[Exercise 1] Transcribe the TDSS glossary entry below from "Like other rootkits, it" up to and including "from network traffic.".
[Exercise 2] Extend the glossary entry on TDSS rootkits below with the next part, starting after its final sentence.

[Excerpted text]
+ + + +
AfterDawn: Glossary


TDSS refers to a family of rootkits that target Windows operating systems.

TDSS rootkits are identified with many different names such as Alureon, Tidserv and TDSServ. The first rootkit of its kind was discovered in 2006, usually delivered when a Windows user unknowingly installs trojans from the web. It is often bundled with rogue security software (FakeAV products) as well.

Like other rootkits, it infects low-level system drivers in other to establish itself on the machine. From there it has been used for many illegal purposes, such as mining for data like credit card numbers, user names, passwords and other information that can be pulled from network traffic.

In order to protect itself, TDSS rookits generally block access to websites offering security products or updates for security products. They also block access to Microsoft's Windows Update service, protecting itself from the Malicious Software Removal Tool (MSRT) and also making sure an infected machine cannot be patched automatically against emerging vulnerabilities.
+ + + +
(Pixel coordinate grounding data)
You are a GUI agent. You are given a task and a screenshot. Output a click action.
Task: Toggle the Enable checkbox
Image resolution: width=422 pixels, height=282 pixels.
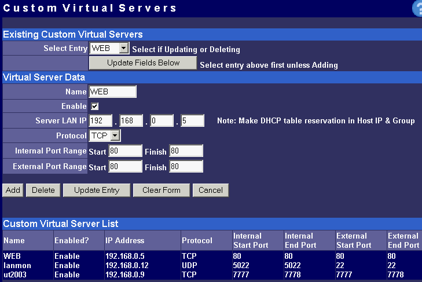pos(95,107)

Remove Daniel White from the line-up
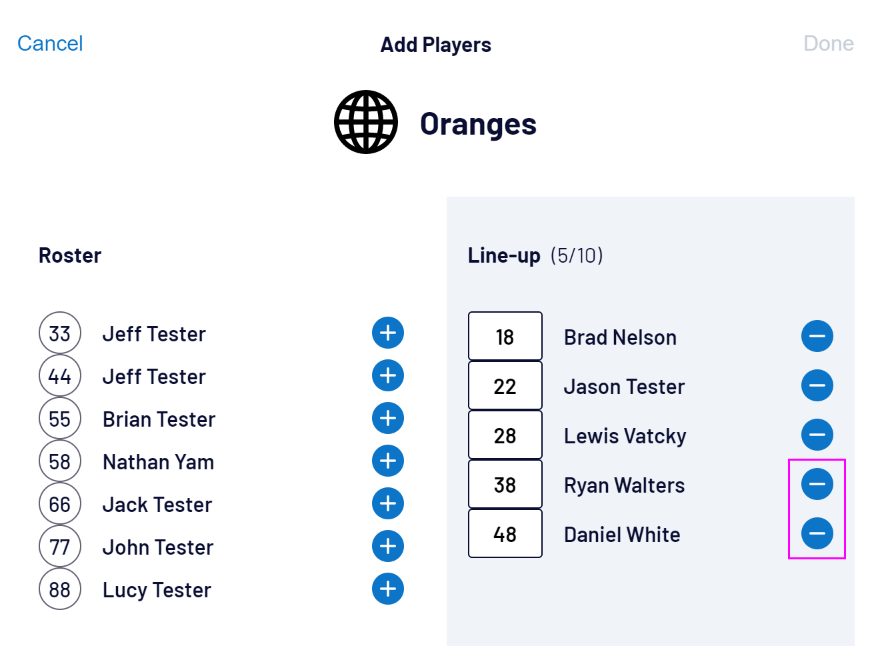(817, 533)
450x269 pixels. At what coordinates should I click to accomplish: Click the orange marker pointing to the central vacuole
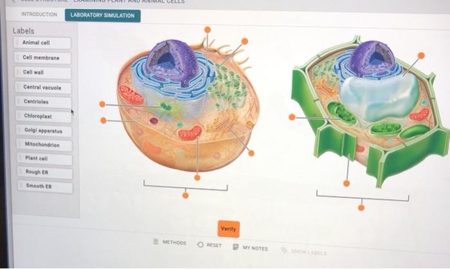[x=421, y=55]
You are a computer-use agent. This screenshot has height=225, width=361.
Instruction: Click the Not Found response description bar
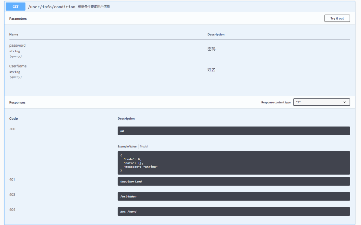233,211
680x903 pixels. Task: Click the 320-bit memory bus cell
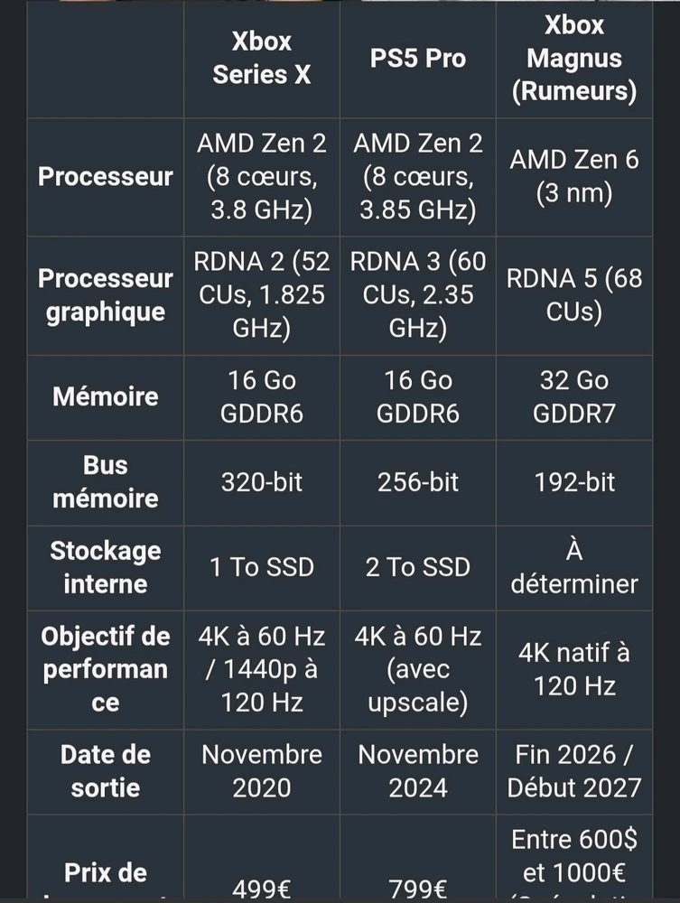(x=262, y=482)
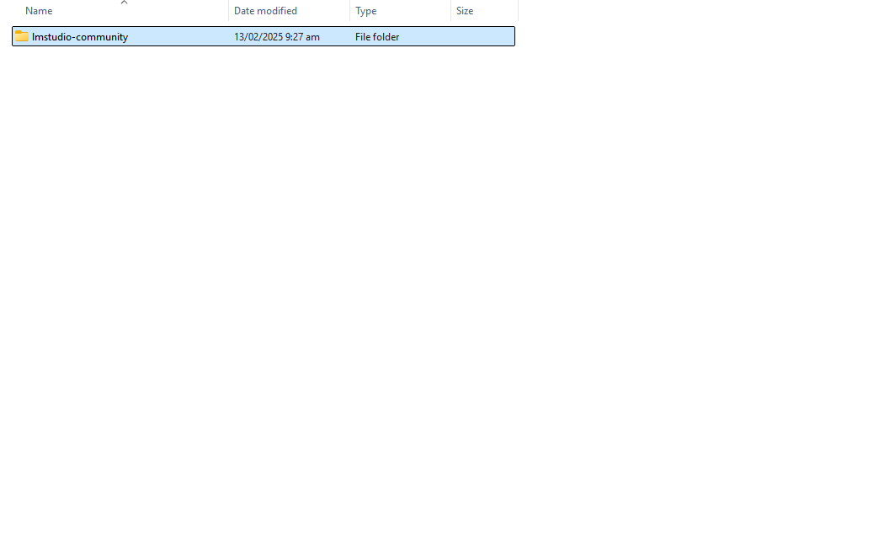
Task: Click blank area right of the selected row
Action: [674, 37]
+ + + +
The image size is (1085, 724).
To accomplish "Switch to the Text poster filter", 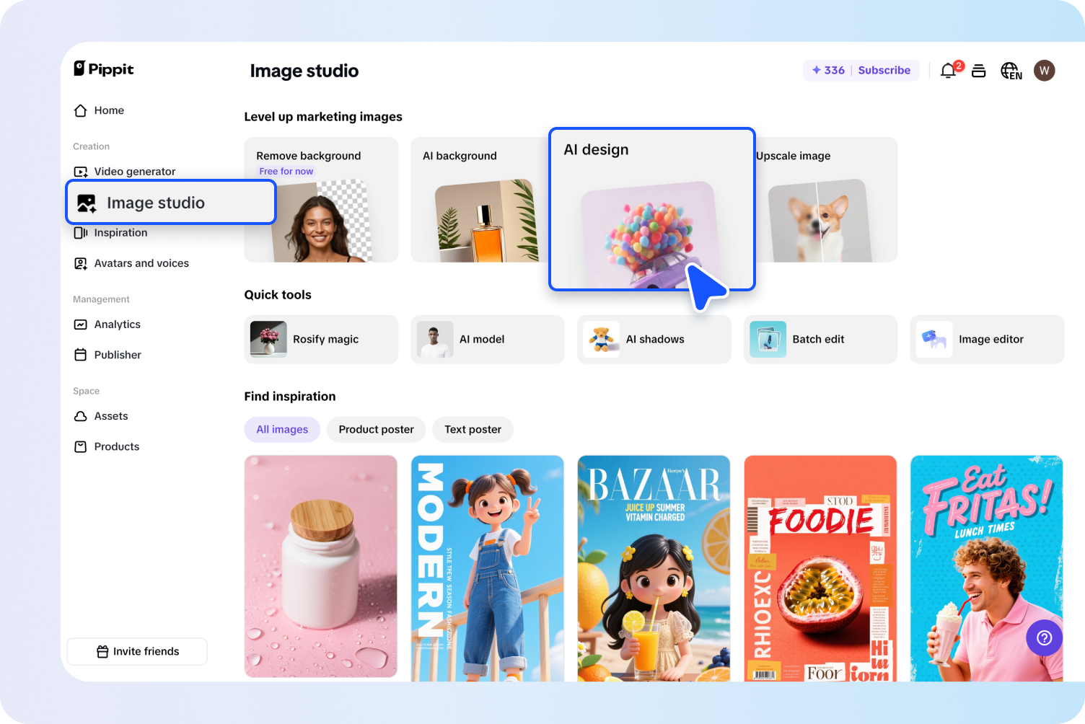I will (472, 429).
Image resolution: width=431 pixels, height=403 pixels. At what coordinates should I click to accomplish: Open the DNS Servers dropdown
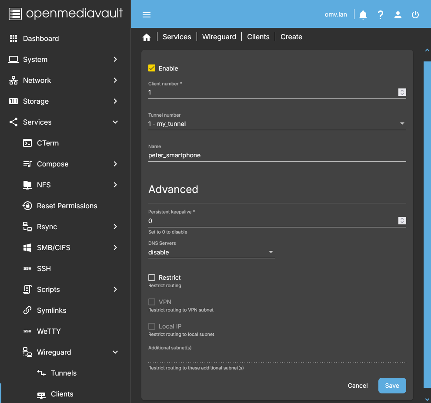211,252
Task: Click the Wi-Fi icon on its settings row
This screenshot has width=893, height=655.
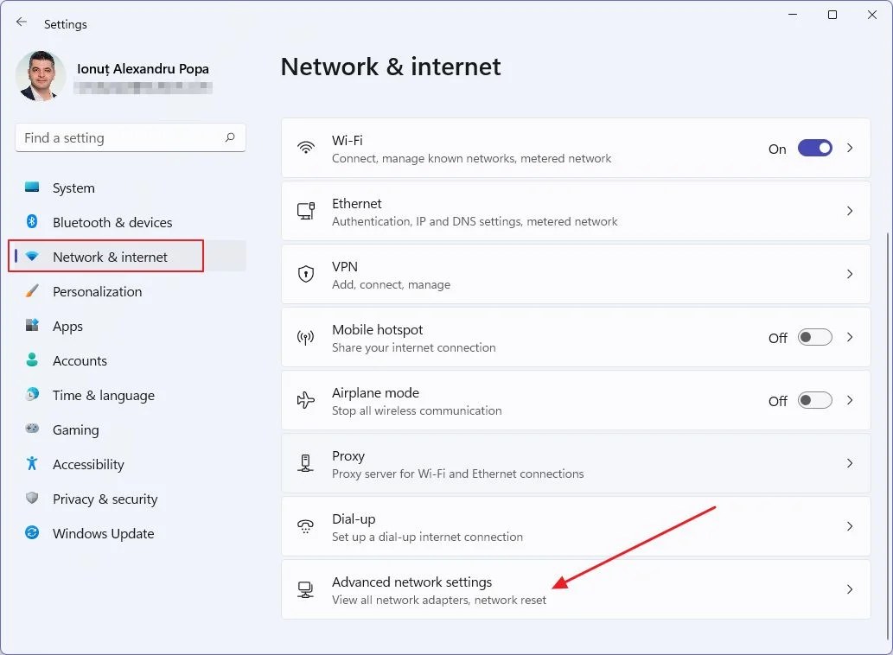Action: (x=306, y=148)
+ + + +
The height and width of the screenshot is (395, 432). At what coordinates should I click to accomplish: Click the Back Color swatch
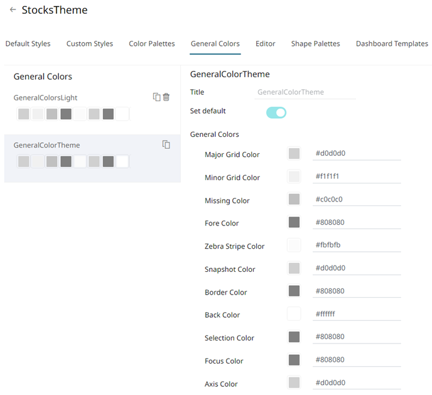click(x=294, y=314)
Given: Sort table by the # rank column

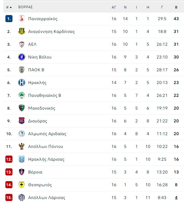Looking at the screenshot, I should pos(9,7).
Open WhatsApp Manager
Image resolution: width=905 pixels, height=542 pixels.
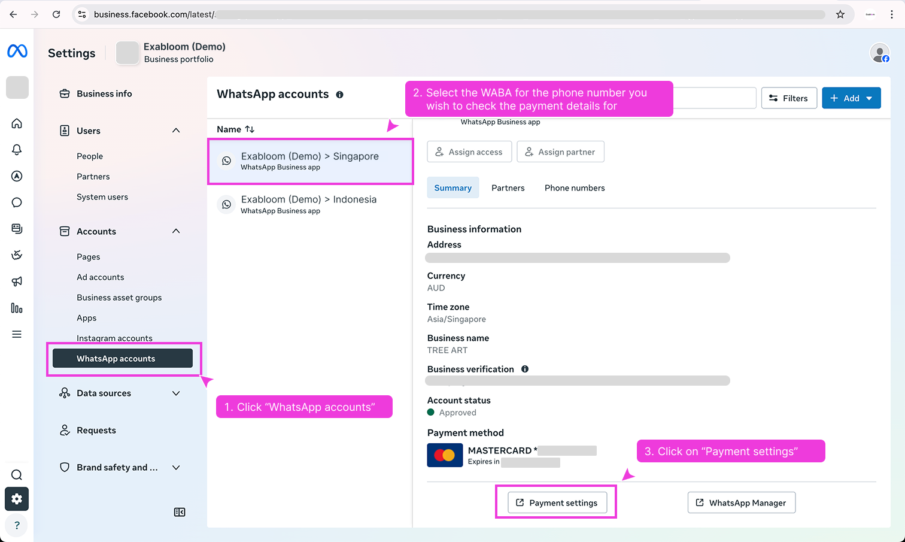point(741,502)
+ + + +
[Answer area 1]
Like other rootkits, it infects low-level system drivers in other to establish itself on the machine. From there it has been used for many illegal purposes, such as mining for data like credit card numbers, user names, passwords and other information that can be pulled from network traffic.

[Answer area 2]
One incident in 2010 involving a TDSS rootkit made the headlines. Microsoft had pushed out an update that changed a hard-coded memory address that the rootkit used, and the result for the end user was an infamous Blue Screen of Death (BSOD). The Windows Update service will no longer deliver this update for systems infected with the rootkits.

The malware is used in the establishment of botnets, with Microsoft identifying it as the most prevalent of its kind in the area.

In June 2011, it was reported that the TDL-4 rootkit of the TDSS family had evolved to infect 64-bit versions of Windows (including Windows 7) by bypassing the Windows kernel mode code signing policy. It also its own anti-malware measures against rival malware such as ZeuS, Gbot and Optima, removing those infections from systems it compromised.

Another big leap for TDL-4 was to use the Kademlia P2P file sharing network for communications between infected nodes. This means a botnet it established can stay alive even if the command and control servers have been taken down through a legal route. In just three months, TDL-4 is reported to have infected over 4.5 million PCs.

Tools such as TDSSKiller can be used to detect and remove rootkits / bootkits from the TDSS variants.